• **Brano scelto**
▬▬▬
Lo sviluppo: una tecnica molto in voga nella narrativa moderna è quella che ho deciso di definire come: rovina l'idea di partenza. In sostanza si tratta di partire da uno spunto particolarmente interessante (arrivano gli alieni, attori famosi rapinano una banca o l'innovativo qualcuno fa sesso) per poi andare avanti con qualsiasi stronzata vi viene in mente fino a ritrovarvi cun un film o un libro delle giuste dimensioni richieste dal mercato.

A quel punto incollate un finale standard stile: il buono decide di andare a casa del cattivo e mena/spara/uccide tutti o ancora: lui capisce che ama lei e la raggiunge di corsa alla stazione o tanto per dirne un altro: il mostro non era morto, ma salta su con un rumore pauroso, mangia l'ultima comparsa ancora in vita e poi il protagonista lo ri-uccide con uno stratagemma insensato.

Come penso di aver già detto in passato, sviluppare adeguatamente una buona idea richiede in realtà una grande preparazione e non esiste che vi mettiate lì andando avanti a casaccio. O meglio: potete andare avanti come volete senza sapere che cosa state ottenendo, e magari il caso farà sì che vi ritroviate con un libro interessante da cui alla fine verrà tratto anche un film. Non è certo impossibile, anzi!
▬▬▬
• **Estratto del dataset**
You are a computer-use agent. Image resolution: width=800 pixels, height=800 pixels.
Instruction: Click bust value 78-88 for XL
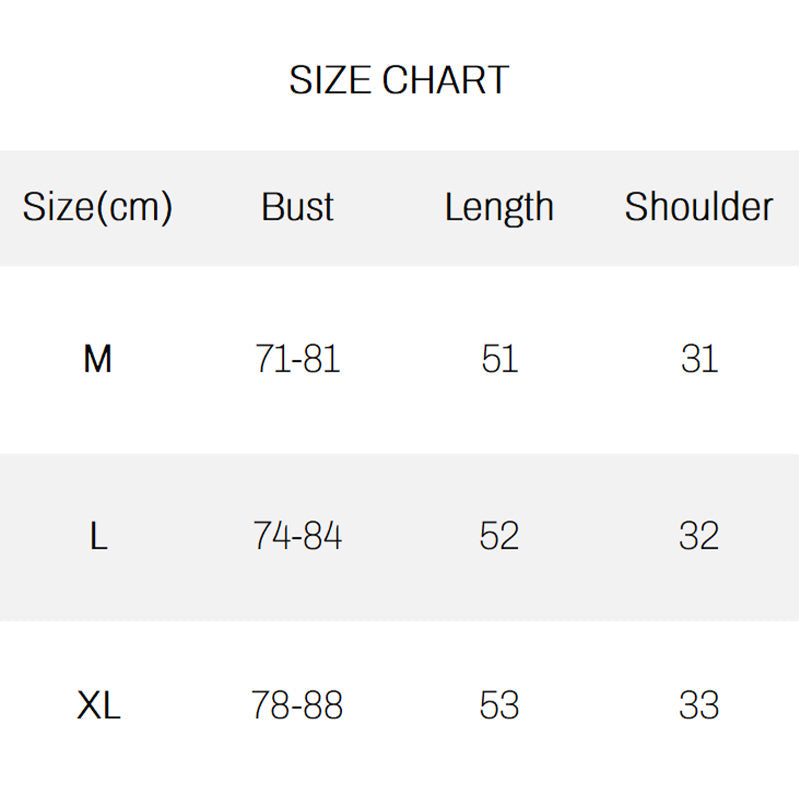coord(297,706)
▬▬▬
• **Compiti scritti**
1 - Copia dal brano sullo sviluppo narrativo il tratto che comincia con "A quel punto" e arriva fino a "uno stratagemma insensato.".
2 - Le seguenti affermazioni concordano con il brano sullo sviluppo narrativo? Per ciascuna rispondi sì o no e cita alla lettera le parole del brano che lo stabiliscono.
(a) L'autore chiama la tecnica in voga "rovina l'idea di partenza".
(b) Secondo l'autore, sviluppare bene una buona idea richiede poca preparazione.
(c) L'autore sostiene che è impossibile ottenere un libro interessante andando avanti a casaccio.
3 - Prosegui il brano sullo sviluppo narrativo a partire dal punto in cui si interrompe.

• **Risposte in ordine**
1 -
A quel punto incollate un finale standard stile: il buono decide di andare a casa del cattivo e mena/spara/uccide tutti o ancora: lui capisce che ama lei e la raggiunge di corsa alla stazione o tanto per dirne un altro: il mostro non era morto, ma salta su con un rumore pauroso, mangia l'ultima comparsa ancora in vita e poi il protagonista lo ri-uccide con uno stratagemma insensato.

2 -
(a) Sì: "una tecnica molto in voga nella narrativa moderna è quella che ho deciso di definire come: rovina l'idea di partenza"
(b) No: "sviluppare adeguatamente una buona idea richiede in realtà una grande preparazione"
(c) No: "Non è certo impossibile, anzi!"

3 -
Ma resterete sempre il classico scrittore del caso ^^.

Simone

L'amore e la poesia.

Me lo ricordo come fosse 30 anni fa (come in effetti era): un po' nebuloso, vago e lontano, però me lo ricordo. Avrò avuto massimo quattro o cinque anni (un po' meno di 30 anni fa allora!) e come del resto capita a tutti i ragazzini ho iniziato a pormi le classiche domande sul mondo e sulla vita.

Ovviamente, l'istante immediatamente successivo a quello in cui un determinato interrogativo si formava nella mia testa, io ero già lì pronto a rigirarlo a mia madre. E la domanda che mi ricordo ancora oggi era questa: maaammaaaaaa! (la voce era quella lagnosa di un ragazzino rompipalle) Come naaaaasconooo i bbbbbambiiiiniiiii?

E vabbe', un classico, no? Tutti i genitori si trovano a dover rispondere a questo dilemma, il che più delle volte vuol dire che è già arrivata qualcosa dalla televisione o dai racconti leggendari di qualche amichetto (miiiiii, ho visto una cassetta di mio fratello!) e che il pargolo in questione sta solo cercando delle conferme.

Insomma sì, probabilmente qualcuno mi aveva già indirizzato sulla strada giusta non tanto sulla nascita dei bambini in sé (cosa di interesse secondario), ma su come facesse in maniera pratica il nascituro a entrare nella pancia della donna. A questo punto, io cercavo una persona fidata che mi desse qualche ragguaglio in più su una cosa che mi pareva (e mi pare tuttora) a dir poco bizzarra.

Insomma la domanda era questa: mammina cara, come nascono i bambini?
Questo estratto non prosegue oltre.